La vedova dell'oppositore Belaid: il nostro popolo è un modello di tenacia. Governo islamico verso le dimissioni

"Ecco perché la Tunisia non finirà come l'Egitto"

Sono stati mesi difficili per la sua famiglia e per la Tunisia. Ora Basma Belaid saluta con ottimismo il nuovo corso politico innescato dal passo indietro del partito islamista che guida il governo.

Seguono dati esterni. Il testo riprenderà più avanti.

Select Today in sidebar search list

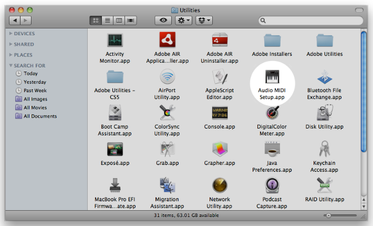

La battagliera vedova di Chokri Belaid, oppositore politico della sinistra laica assassinato a febbraio, al telefono con il Giornale spiega perché la Tunisia non sta andando oggi nella stessa caotica direzione dell'Egitto.

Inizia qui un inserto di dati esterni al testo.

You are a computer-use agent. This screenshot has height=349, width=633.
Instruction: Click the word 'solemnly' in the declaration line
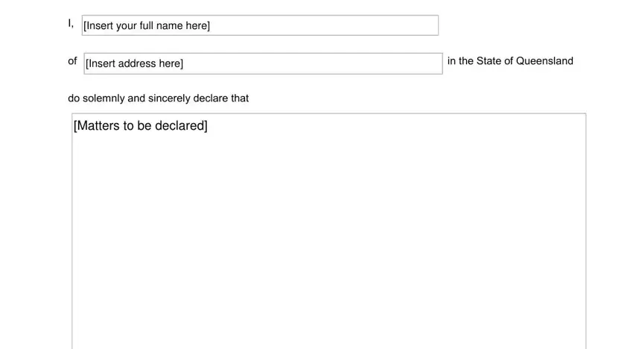point(104,98)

Il partito Ennahda, gruppo islamista che ha vinto le elezioni nel 2011, dopo stagioni di crisi politica e settimane di trattative ha accettato di presentare le dimissioni entro tre settimane e la formazione di un nuovo esecutivo di unità nazionale che conduca il Paese a nuove elezioni.

Davanti alle immagini di violenze in arrivo dall'Egitto, dove un altro movimento islamista ha vinto alle urne del dopo rivoluzione ed è stato messo da parte dall'intervento dei militari, di fronte a un confronto politico al Cairo che non accenna a risolversi, il faticoso compromesso a Tunisi suggerisce una possibile terza via. «È un passaggio positivo - dice la vedova Belaid -. Ennahda ha capito che è necessario uscire da una situazione bloccata. Il dialogo è quello che volevamo da tempo».

I capelli grigi arruffati, seduta nella cameretta dei suoi figli, a febbraio, in un colloquio con il Giornale a Tunisi, Basma aveva detto di ritenere il movimento islamista al governo responsabile politicamente per la morte del marito. Oggi, ricorda come Ennahda sia una componente della vita politica tunisina che non può essere ignorata e come soltanto il dialogo possa portare il Paese fuori da un'impasse politica, economica, di sicurezza.

Il partito Ennhada è stato indebolito negli ultimi mesi da battaglie interne, confronti politici, dall'emergere di gruppi religiosi radicali e violenti che hanno incrinato la sicurezza e la stabilità del Paese. Due assassinii politici hanno aggravato la crisi: quello di Belaid e a luglio quello di Mohamed Brahmi, un altro critico laico. Il malcontento popolare per la difficile situazione sociale ed economica ha eroso la capacità di Ennahda di mobilitare nelle strade un alto numero di sostenitori.

Le sorti dei Fratelli musulmani in Egitto - incapaci di scendere a compromessi politici durante il loro tempo al potere e poi forzati a lasciare - potrebbero aver contribuito a spingere i colleghi tunisini a concessioni, anche se gli scenari sono diversi: la Tunisia è socialmente più omogenea e l'esercito meno propenso a intervenire. Gli eventi egiziani hanno influito sul nuovo corso politico tunisino, ma il fattore più importante è tutto interno, sostiene Basma Belaid: «È la resistenza qui in Tunisia: le marce, le manifestazioni, gli incontri dell'opposizione non si sono mai fermati. La popolazione non ha più fiducia nel partito Ennahda».

C'è chi spera che l'accordo raggiunto possa ora rafforzare la sicurezza in un Paese spaventato dalle violenze politiche, dagli attacchi contro politici, artisti, attivisti anche se, spiega la signora Belaid, questo «dipenderà da Ennahda e dalla capacità dei suoi leader di gestire la propria base».

L'accordo è stato raggiunto sabato: nel giro di tre settimane dovrebbe essere formato un nuovo governo di unità nazionale, sarà adottata una Costituzione e presentato un calendario per elezioni. «Non deve restare soltanto una firma - dice la vedova Belaid - soltanto così questo compromesso potrà diventare una via da seguire» anche negli altri Paesi toccati dalle rivolte arabe.